··· Information shown ···
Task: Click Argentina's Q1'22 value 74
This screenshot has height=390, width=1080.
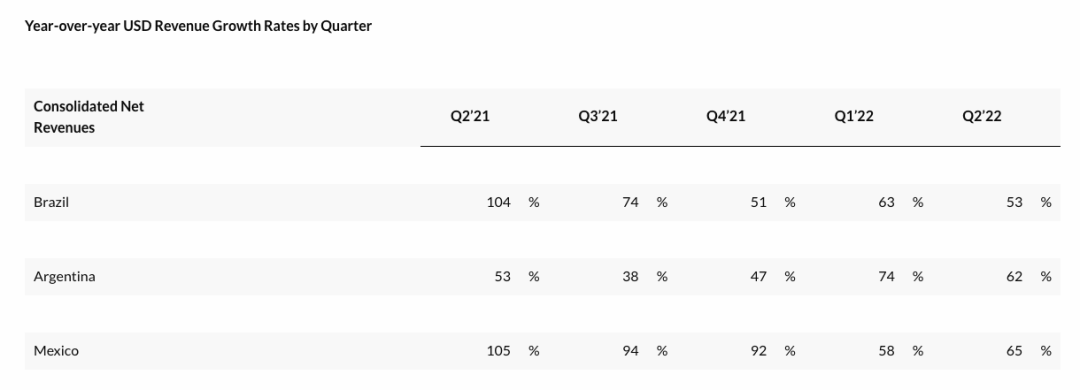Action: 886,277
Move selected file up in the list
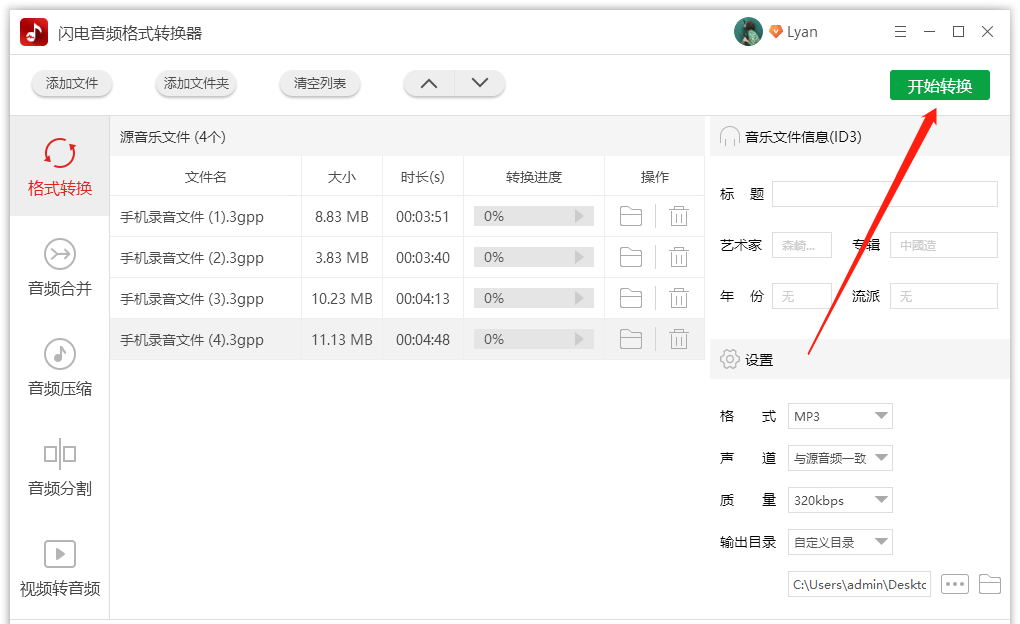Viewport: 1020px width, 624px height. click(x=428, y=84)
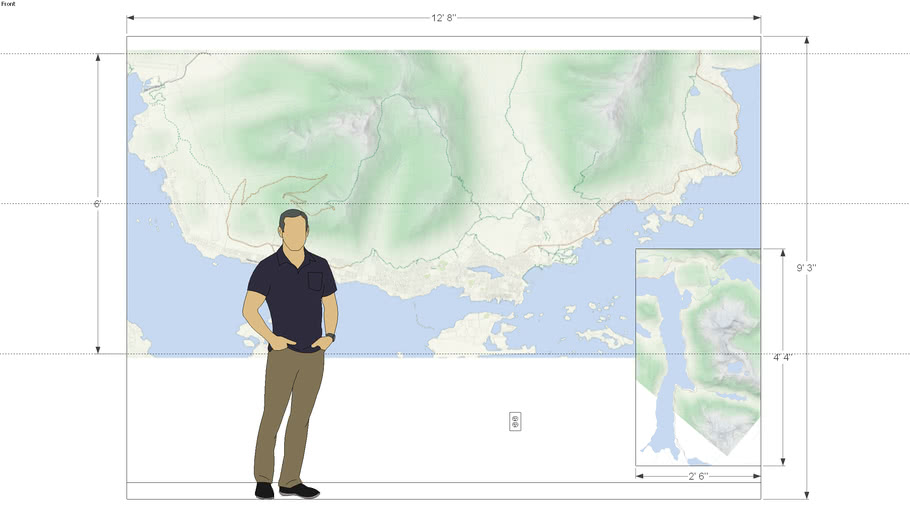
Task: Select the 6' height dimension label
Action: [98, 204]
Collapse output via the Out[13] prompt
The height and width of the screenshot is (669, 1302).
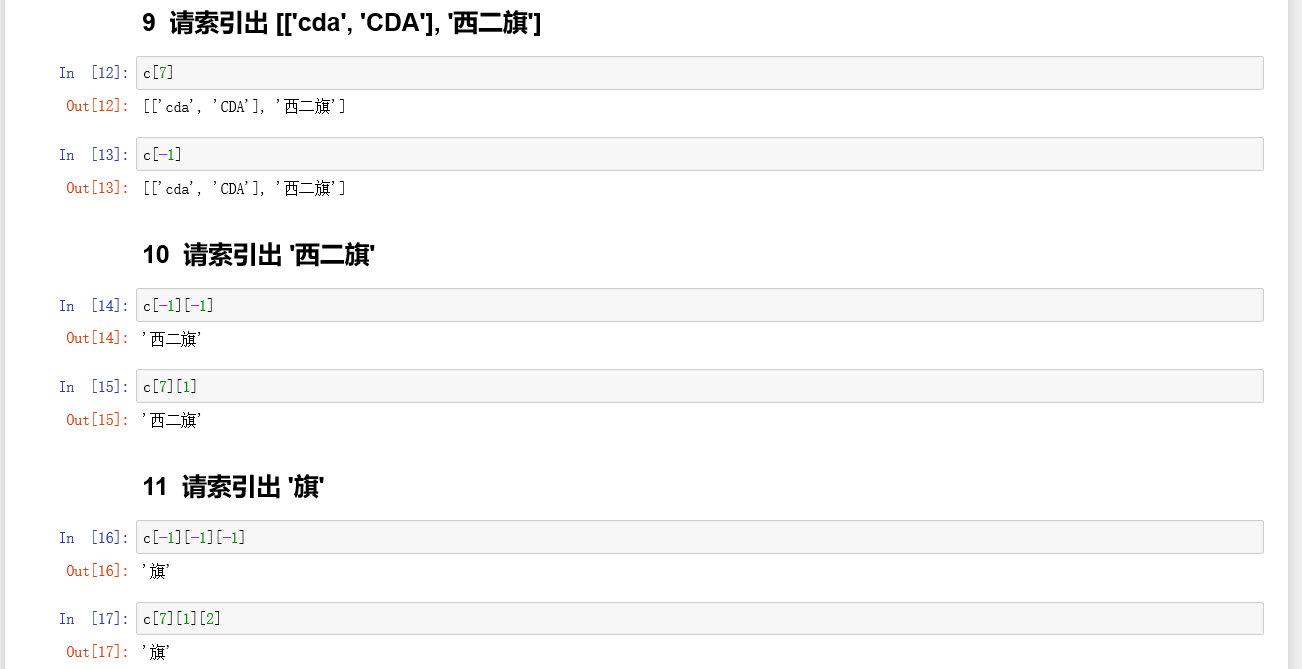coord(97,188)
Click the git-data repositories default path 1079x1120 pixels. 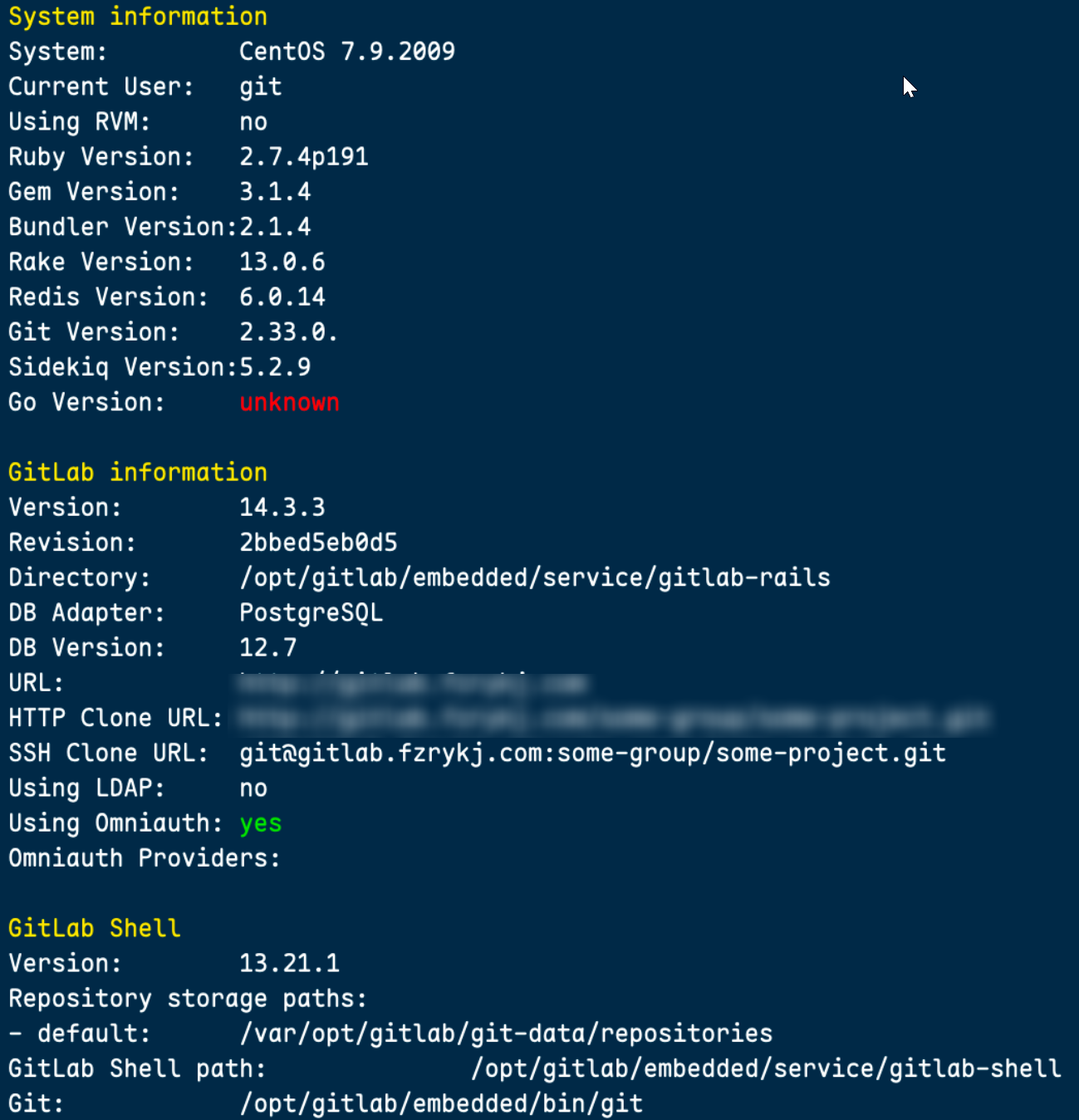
···
Your goal: A word-for-word copy of the lines from the one containing "The height and" through the last line of the records is what is wanted, without pictures and without any other line.

Task output:
The height and width of the screenshot is (669, 1302).
coord(97,188)
Click the git-data repositories default path 1079x1120 pixels. 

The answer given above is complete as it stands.